Files
deploy-felhom-compose/CONTEXT.md
T

191 lines
12 KiB
Markdown

# CONTEXT.md — Project Memory
> This file serves as persistent project memory across Claude Code sessions.
> It replaces the auto-generated "Memory" from the claude.ai Project.
> **Update this file at the end of each working session** with current state,
> recent decisions, and anything the next session needs to know.
>
> Ask Claude Code: "Please update CONTEXT.md with what we did today"
Last updated: 2026-02-14 (session 3)
---
## About Viktor (project owner)
- Works at Magyar Telekom (Budapest), building Felhom as a side business
- Felhom: managed home-server service for Hungarian households
- Technical but prefers pragmatic solutions over over-engineering
- Runs all infrastructure on Gitea (gitea.dooplex.hu), k3s cluster for management
- Customer deployments use Docker Compose (not Kubernetes) for simplicity
## Current project state
### felhom-controller (this repo)
- **Version:** v0.2.1
- **Phase 1:** ✅ COMPLETE — Stack Manager + Deploy Flow
- **First app deployed:** Paperless-ngx on demo-felhom.eu (2026-02-13)
- **Running on:** demo-felhom (N100 mini PC) at 192.168.0.162:8080
- **All Phase 1 features working:** deploy, start/stop/restart/update, logs, health-aware states, auth
### What was just completed (2026-02-14 session 3)
- **Enhanced debug logging** across all stack operations in `internal/stacks/`:
- **Operation timing**: All stack ops (start, stop, restart, update, deploy) now log elapsed time
- Success: `[INFO] Stack immich started successfully (took 45.2s)`
- Failure: `[ERROR] Stack immich start failed after 3.1s: exit code 1`
- **`composeExecCustomEnv` improvements**:
- Logs env var **keys** at debug level (never values — secrets stay safe)
- Logs exit code, truncated stdout/stderr (max 500 chars) on failure
- Logs command completion time on success
- **Post-start container state check** (StartStack, RestartStack, UpdateStack, DeployStack):
- Async goroutine: sleeps 3s, runs `docker compose ps -a`, logs each container's state
- Critical for detecting crash-loops that `docker compose up -d` wouldn't surface
- Non-blocking — never fails the operation, just logs a warning if check fails
- **Image pull detection** (DeployStack, UpdateStack at debug level):
- Parses `docker-compose.yml` for `image:` lines
- Runs `docker image inspect` per image to check local availability
- Skips images with `${VAR}` interpolation (can't resolve at check time)
- **GetLogs improvement**: Logs byte count of returned logs (distinguishes empty vs failure)

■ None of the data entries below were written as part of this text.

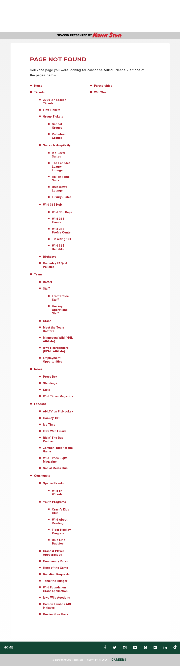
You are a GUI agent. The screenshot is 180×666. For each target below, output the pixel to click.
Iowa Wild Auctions (56, 597)
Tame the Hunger (55, 581)
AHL (115, 16)
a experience (68, 659)
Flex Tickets (51, 110)
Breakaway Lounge (59, 188)
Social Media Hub (55, 468)
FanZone (40, 404)
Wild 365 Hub (52, 204)
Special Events (53, 483)
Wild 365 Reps (62, 212)
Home (38, 86)
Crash (47, 321)
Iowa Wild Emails (54, 431)
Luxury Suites (61, 197)
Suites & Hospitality (57, 145)
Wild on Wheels (57, 492)
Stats (46, 390)
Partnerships (103, 86)
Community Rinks (55, 561)
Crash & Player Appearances (53, 552)
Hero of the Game (55, 568)
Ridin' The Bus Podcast (53, 439)
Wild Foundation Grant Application (55, 589)
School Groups (57, 125)
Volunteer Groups (59, 136)
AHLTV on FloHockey (58, 411)
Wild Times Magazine (58, 396)
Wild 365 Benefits (58, 247)
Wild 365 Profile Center (62, 230)
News (38, 369)
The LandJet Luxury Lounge (61, 166)
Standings (50, 383)
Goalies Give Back (55, 614)
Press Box (50, 376)
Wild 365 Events (58, 220)
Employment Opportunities (52, 359)
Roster (47, 282)
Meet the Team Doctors (53, 329)
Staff (46, 288)
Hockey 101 (51, 418)
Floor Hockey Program (61, 531)
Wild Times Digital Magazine (55, 459)
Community (42, 475)
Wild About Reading (59, 521)
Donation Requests (56, 574)
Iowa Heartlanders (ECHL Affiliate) (55, 349)
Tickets (39, 92)
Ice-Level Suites (58, 154)
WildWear (101, 92)
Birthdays (49, 257)
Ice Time (49, 424)
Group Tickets (53, 116)
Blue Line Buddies (58, 541)
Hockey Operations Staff (59, 309)
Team (38, 274)
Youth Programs (54, 502)
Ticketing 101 (61, 239)
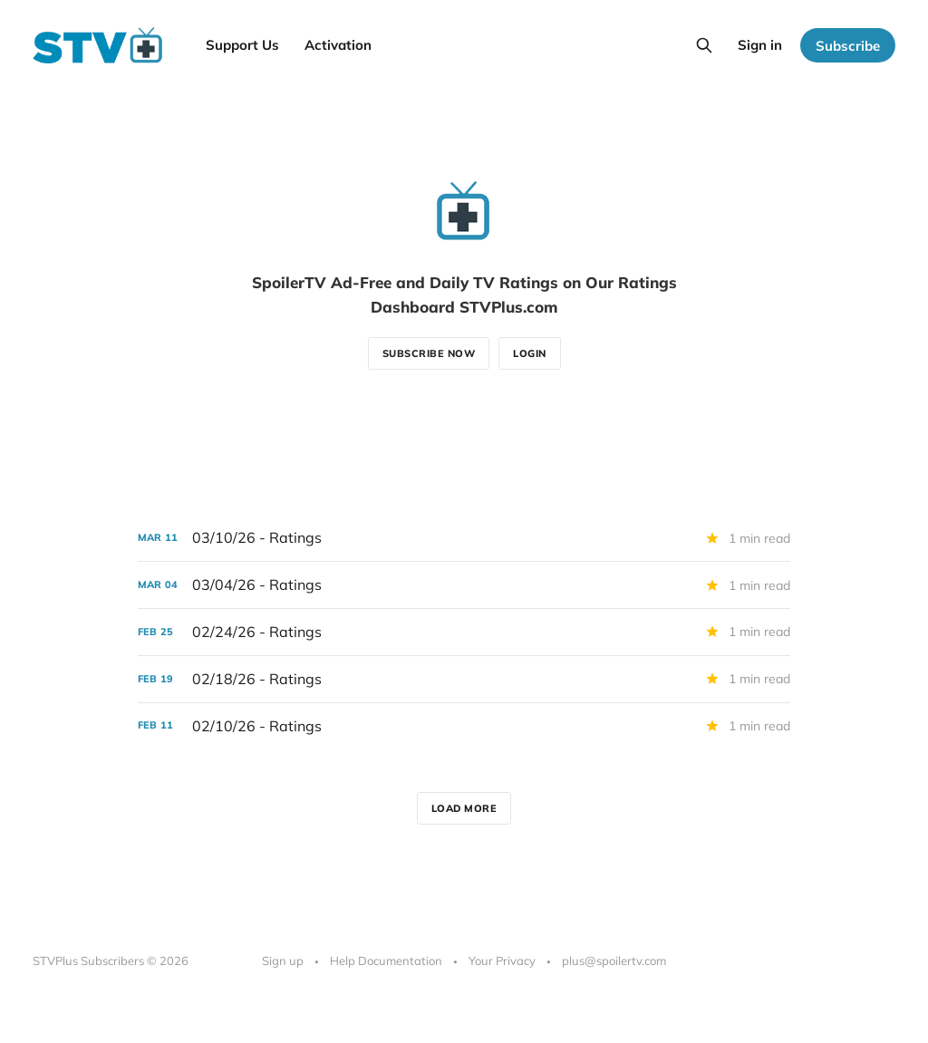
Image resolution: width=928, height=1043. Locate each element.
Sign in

- **ScanStacks improvement**: `[INFO] Scanned stacks: 10 found (3 deployed, 7 available)`
- **New helpers added to manager.go**: `isDebug()`, `truncateStr()`, `logPostStartStatus()`, `checkLocalImages()`
- All verbose checks gated on `cfg.Logging.Level == "debug"`; timing and container states always logged at INFO
### Previously completed (2026-02-15 session 2)
- **Phase 4: Git Sync + App Catalog Audit** — major milestone
- **Git sync module** (`internal/sync/sync.go`):
- Clones/pulls app-catalog-felhom.eu repo to local cache on startup
- Periodic sync based on `git.sync_interval` (default 15m)
- Copies `docker-compose.yml` + `.felhom.yml` to stacks dir (never overwrites `app.yaml`/`.env`)
- SHA-256 content comparison — only writes changed files
- Triggers `ScanStacks()` after sync so dashboard updates immediately
- Uses `os/exec` git CLI — no Go git library dependency
- **Manual sync button** ("Sablonok frissítése") on Alkalmazások page:
- `POST /api/sync` endpoint with 30s debounce
- Toast notification shows result (success/failure/what changed)
- Auto-reloads page if new apps or updates detected
- **Sync status** added to `/api/system/info` (last_sync, last_status, syncing flag)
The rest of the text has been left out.